But conclusion-wise? So fucking happy! These two were must-haves for me for my ‘Mattel WWF Dream Roaster Shelf’ and they both turned out, y’know, good, sure they’re only great so long as you don’t use certainly articulation points but they don’t require those points to achieve the poses I want them to achieve so I can ignore that! Not good from a review standpoint maybe but fine from a ‘I have to pay £20-odd quid for these and need to justify that to myself’ standpoint! And that just leaves me with one question – where’s my title shot!?!4
1 alright, he did attack the Ultimate Warrior shortly after sitting on Dino Bravo, but he did that by using the Earthquake Splash – which involved sitting on someone, just with great force
2 Tenta has lost so much weight that it was felt he no longer fitted the name and gimmick of Earthquake, so they made him into something even more ridiculous than ‘fat man who sits on things hard’.

Goal of the exercise: In the review excerpt, how much does the writer say they have to pay for these figures? The lines that follow are separate material.

Data:
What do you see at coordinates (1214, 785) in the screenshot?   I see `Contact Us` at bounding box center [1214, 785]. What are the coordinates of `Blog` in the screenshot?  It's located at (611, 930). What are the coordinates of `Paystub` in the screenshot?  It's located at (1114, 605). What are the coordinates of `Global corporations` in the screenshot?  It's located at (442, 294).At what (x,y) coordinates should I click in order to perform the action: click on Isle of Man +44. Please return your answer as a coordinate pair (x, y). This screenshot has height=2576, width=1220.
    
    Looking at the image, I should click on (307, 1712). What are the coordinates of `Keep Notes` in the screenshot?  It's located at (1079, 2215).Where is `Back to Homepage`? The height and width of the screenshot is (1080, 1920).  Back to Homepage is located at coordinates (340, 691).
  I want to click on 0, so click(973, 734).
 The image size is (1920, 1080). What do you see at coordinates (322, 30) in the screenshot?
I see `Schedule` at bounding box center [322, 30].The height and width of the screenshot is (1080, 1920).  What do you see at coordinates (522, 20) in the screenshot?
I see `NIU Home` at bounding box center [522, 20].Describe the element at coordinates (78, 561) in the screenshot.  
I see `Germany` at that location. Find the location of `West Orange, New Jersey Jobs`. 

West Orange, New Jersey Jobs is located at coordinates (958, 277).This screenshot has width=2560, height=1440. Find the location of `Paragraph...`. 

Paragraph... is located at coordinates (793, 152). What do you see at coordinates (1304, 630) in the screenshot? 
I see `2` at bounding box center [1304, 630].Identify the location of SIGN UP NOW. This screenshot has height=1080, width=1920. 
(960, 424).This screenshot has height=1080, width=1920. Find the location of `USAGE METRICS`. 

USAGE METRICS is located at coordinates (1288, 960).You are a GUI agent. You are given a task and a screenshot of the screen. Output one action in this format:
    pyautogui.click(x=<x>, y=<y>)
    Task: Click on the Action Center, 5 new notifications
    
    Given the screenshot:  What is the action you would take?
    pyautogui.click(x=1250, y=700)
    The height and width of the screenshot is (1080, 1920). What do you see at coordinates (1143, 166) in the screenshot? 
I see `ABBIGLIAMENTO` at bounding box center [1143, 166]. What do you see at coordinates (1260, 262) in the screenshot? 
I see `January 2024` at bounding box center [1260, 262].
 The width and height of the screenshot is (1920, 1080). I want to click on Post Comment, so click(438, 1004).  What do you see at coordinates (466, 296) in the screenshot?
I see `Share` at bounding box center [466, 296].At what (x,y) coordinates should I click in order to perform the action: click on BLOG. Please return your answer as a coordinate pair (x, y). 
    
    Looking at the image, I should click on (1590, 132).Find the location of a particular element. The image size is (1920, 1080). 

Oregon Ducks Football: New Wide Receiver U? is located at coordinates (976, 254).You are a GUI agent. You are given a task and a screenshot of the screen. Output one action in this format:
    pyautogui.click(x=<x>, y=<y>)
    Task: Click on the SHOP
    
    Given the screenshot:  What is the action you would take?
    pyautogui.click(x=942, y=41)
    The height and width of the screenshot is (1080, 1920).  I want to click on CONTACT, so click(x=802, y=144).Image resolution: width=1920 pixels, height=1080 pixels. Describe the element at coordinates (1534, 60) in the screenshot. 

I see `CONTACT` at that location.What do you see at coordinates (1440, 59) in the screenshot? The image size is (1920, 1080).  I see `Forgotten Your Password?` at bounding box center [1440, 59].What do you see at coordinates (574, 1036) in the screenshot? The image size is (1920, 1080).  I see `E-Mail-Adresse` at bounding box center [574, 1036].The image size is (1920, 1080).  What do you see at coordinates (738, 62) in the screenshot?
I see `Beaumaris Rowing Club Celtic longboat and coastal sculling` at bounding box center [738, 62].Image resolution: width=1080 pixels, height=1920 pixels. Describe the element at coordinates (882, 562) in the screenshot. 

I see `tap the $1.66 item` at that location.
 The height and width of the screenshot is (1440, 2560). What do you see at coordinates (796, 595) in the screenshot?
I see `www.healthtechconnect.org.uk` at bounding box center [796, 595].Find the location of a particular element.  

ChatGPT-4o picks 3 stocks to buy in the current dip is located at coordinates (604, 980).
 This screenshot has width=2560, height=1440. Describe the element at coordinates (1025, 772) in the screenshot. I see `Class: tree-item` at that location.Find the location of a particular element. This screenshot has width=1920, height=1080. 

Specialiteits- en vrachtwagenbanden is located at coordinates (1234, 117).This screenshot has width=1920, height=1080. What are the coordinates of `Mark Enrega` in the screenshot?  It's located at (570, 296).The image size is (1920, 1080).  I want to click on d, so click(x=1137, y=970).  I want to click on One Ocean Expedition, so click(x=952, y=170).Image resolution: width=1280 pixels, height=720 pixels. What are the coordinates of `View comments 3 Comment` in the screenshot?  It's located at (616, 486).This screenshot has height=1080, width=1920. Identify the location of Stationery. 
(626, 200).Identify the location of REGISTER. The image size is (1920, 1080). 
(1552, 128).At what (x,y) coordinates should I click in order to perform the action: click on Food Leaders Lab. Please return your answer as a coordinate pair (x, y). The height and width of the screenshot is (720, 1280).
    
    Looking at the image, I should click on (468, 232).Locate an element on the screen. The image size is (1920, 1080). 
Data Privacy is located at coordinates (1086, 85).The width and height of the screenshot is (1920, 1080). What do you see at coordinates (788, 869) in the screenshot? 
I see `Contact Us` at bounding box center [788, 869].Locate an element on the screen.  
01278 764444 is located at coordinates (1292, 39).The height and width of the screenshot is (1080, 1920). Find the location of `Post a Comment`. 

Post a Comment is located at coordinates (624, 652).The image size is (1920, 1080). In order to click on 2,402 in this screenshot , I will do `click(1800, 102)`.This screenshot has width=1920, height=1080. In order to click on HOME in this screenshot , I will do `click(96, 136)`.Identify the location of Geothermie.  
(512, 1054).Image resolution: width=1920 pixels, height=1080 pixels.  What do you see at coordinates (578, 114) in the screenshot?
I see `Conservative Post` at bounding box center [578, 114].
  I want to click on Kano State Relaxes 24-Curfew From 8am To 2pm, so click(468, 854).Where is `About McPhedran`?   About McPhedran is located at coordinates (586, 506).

Answer area: £20-odd.